As part of the AOT world now (Amateur Owner Trainer for those unfamiliar with the acronym), I look at a wide variety of things online and I know Cindy does too.  I stalk forums and tack swap sites and I look for advice from those more experienced than myself. I am not too proud to ask for help and I am not above gathering tips from other experienced horse people. Gathering as much information and knowledge as we can will only aide our success with Fizzy. However, every now and again, I run across something that just blows my mind!  Today was one of those days.

Now, if you have read my background, you know that I have been around horses essentially all my life.  I have seen a lot and done a lot, and I would never, EVER take on this challenge of AOT if I didn’t feel educated and capable enough to handle it.  I know that Cindy feels the same way.  She and I both have a great deal of experience working with horses, so I feel comfortable and confident that we will be successful.
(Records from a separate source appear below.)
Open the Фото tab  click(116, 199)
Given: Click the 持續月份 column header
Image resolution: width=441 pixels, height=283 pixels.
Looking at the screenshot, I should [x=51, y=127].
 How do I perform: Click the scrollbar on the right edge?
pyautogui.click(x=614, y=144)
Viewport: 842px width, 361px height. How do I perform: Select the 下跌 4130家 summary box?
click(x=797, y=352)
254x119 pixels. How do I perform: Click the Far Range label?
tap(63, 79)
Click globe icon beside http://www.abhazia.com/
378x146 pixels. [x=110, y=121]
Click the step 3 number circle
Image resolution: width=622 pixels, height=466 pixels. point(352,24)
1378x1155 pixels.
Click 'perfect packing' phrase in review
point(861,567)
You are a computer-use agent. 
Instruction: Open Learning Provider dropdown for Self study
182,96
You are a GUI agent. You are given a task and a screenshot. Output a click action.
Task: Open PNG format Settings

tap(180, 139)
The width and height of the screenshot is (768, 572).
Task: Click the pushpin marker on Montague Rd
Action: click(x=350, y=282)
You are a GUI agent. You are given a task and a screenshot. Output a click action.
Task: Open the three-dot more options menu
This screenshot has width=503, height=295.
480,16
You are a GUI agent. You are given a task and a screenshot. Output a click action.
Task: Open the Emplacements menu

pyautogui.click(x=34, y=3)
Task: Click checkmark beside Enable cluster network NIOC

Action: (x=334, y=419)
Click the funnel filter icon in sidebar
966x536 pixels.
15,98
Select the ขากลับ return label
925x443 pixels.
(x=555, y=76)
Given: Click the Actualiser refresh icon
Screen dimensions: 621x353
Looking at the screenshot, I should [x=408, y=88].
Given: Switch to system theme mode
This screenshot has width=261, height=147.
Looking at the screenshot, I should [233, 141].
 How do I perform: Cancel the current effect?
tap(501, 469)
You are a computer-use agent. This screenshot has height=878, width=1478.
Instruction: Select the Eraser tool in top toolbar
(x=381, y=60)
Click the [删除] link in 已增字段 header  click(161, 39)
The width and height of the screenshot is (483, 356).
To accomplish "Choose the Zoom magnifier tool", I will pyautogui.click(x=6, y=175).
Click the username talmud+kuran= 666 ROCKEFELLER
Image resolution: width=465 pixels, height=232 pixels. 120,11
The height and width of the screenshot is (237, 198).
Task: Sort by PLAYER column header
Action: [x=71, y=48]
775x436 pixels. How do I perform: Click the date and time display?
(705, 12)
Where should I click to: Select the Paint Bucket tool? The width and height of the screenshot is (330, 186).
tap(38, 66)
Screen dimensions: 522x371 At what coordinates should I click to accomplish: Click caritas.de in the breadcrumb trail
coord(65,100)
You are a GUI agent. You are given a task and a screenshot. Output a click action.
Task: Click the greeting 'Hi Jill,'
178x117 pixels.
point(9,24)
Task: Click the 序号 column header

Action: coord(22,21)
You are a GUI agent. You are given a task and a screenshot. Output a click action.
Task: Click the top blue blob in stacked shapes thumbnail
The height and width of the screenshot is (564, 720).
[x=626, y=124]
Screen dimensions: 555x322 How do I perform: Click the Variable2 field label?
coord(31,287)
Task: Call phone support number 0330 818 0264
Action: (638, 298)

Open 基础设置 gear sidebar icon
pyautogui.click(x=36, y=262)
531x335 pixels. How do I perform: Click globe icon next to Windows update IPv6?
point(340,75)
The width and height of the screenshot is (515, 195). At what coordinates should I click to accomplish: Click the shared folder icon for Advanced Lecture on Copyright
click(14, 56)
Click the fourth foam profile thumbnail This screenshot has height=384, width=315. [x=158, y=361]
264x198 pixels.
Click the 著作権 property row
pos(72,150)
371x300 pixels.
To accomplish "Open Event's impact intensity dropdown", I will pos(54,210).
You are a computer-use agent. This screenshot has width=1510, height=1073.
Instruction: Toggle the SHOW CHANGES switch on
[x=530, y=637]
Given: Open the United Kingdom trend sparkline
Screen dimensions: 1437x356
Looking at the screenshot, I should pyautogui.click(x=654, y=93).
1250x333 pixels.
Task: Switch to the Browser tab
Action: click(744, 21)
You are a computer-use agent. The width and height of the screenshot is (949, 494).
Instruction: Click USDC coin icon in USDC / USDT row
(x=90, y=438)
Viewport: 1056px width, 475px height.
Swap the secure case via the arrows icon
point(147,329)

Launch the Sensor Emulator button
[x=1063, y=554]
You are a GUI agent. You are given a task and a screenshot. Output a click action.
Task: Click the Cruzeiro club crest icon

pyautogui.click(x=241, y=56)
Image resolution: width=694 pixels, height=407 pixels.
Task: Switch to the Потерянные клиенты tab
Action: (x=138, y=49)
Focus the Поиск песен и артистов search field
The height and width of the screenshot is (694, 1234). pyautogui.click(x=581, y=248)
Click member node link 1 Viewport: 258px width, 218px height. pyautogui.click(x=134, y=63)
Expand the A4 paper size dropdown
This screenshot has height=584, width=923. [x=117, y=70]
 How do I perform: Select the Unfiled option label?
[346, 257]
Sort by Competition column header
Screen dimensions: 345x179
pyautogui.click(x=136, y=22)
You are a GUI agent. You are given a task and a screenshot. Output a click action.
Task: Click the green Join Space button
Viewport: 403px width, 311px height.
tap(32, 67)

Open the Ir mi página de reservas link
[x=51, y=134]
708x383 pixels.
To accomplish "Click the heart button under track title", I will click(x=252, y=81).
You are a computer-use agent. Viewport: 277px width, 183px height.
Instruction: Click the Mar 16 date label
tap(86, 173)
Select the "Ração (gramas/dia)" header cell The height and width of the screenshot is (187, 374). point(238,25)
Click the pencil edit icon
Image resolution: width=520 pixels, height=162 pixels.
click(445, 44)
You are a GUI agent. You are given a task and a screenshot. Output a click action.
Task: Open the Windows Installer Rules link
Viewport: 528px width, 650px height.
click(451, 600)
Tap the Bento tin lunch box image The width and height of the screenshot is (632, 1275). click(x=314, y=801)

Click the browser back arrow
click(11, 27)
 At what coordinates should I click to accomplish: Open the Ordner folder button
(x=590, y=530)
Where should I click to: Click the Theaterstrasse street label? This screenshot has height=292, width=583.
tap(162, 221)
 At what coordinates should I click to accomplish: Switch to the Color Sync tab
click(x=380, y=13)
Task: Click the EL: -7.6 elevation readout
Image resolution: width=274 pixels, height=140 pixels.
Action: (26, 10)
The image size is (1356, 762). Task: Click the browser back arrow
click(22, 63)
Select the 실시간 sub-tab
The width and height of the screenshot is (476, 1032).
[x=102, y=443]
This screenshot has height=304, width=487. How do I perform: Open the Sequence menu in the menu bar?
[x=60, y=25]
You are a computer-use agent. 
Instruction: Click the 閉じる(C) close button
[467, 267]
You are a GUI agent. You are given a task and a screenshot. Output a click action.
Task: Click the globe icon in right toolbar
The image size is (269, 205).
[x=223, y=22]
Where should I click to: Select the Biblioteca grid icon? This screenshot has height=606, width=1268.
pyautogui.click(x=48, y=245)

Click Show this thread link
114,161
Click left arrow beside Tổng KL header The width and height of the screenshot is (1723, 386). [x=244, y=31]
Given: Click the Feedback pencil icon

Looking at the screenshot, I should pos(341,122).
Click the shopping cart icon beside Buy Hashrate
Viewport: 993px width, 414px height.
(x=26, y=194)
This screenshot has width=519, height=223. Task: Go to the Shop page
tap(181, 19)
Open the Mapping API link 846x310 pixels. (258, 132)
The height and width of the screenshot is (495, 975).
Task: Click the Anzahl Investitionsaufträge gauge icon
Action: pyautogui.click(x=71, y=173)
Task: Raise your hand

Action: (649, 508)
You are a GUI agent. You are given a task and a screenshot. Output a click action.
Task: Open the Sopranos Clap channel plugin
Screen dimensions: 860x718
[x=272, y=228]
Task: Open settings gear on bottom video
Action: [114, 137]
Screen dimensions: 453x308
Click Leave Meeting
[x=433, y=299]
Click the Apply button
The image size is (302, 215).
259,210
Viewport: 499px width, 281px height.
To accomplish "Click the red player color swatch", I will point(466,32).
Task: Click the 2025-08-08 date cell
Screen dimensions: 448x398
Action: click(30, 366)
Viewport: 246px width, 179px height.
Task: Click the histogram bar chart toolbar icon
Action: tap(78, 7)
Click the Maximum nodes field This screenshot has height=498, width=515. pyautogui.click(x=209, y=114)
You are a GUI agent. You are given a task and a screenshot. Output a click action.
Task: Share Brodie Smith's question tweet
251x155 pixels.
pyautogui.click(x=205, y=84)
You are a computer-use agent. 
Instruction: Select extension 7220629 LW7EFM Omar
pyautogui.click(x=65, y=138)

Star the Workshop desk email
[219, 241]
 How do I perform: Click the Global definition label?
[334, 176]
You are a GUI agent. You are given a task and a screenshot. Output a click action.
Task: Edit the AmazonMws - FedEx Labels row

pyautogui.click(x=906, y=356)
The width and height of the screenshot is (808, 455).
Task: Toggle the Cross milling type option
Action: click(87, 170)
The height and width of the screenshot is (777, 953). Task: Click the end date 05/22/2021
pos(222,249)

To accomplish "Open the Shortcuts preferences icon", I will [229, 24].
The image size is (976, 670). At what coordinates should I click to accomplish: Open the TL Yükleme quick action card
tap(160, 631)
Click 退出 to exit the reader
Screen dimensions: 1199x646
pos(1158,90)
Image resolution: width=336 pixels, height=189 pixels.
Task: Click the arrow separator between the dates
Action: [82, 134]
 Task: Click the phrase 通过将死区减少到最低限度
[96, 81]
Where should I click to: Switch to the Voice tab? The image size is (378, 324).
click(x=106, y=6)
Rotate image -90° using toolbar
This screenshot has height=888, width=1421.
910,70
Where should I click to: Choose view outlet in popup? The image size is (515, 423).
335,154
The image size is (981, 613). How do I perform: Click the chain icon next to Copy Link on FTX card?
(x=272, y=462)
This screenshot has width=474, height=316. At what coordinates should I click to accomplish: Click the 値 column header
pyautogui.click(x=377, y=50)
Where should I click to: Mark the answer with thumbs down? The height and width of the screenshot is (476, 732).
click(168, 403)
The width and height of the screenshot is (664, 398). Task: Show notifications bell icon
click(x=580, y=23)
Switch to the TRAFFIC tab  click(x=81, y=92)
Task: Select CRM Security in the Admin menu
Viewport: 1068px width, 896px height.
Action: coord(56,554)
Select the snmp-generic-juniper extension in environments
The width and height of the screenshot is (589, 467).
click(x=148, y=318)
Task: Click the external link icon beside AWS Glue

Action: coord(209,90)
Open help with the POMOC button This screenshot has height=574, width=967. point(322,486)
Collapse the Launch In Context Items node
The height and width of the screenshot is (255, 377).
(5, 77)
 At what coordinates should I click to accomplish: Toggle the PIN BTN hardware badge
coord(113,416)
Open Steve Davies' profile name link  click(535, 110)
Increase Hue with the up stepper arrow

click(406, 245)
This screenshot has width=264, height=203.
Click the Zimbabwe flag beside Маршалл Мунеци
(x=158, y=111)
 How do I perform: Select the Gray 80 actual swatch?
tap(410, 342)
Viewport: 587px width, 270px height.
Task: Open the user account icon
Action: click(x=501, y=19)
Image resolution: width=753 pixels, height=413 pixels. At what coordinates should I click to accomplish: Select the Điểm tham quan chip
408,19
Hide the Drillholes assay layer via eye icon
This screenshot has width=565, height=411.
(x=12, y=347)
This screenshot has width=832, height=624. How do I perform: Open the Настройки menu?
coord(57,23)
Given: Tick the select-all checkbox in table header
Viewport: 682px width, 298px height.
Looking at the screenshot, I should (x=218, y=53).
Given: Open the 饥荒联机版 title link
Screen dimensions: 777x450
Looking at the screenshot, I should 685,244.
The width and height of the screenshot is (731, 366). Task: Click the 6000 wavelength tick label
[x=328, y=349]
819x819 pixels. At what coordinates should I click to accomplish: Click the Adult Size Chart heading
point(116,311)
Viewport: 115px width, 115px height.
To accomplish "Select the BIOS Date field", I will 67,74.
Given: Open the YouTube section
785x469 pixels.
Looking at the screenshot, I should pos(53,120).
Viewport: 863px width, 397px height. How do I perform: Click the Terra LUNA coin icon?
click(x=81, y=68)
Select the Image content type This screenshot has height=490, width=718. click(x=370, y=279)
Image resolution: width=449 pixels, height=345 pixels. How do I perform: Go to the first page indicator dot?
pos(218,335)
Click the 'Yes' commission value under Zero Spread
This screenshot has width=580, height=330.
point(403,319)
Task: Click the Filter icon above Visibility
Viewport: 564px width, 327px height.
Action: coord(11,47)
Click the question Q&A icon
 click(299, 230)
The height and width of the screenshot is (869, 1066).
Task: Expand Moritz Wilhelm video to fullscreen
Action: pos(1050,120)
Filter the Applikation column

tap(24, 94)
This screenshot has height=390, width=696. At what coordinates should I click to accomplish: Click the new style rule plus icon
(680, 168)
I would never subject Fizzy to the kind of incompetence that some people subject their poor horses to.  You know when you hear people say there is no such thing as a stupid question?  Well, those people are wrong. There is, in fact, such a thing as a stupid question and here it is:

bithumorSERIOUSLY?  If you need to ASK what type of bit would be good to START a horse, maybe you should consider seeking professional help. Nix that, you SHOULD, by all means, seek professional help. Not only for the safety and well being of your horse but for yours as well. And by God, if you are unsure what a snaffle bit is, then I would venture to say you need a LOT of professional help before you should be working with horses on your own.  Do yourself a favor, and take the time to educate yourself and learn from experienced horse people as the rest of us have done.

This isn’t to discourage anyone from trying to learn.  I encourage everyone who is willing to love horses and learn the sport, but, let’s face the facts here people.  If you can’t identify even the most basic equipment, It’s probably not likely that you’ll be successful in trying to “start to train” a horse by yourself.  You will ruin your horse, you will ruin your love for them, and your desire to ride.  You will ruin your chance to be a part of something amazing, something fulfilling, something incredible.  Do yourself a favor and find a trustworthy trainer and allow them to help you learn, have good experiences, and enjoy your horse the way you are supposed to.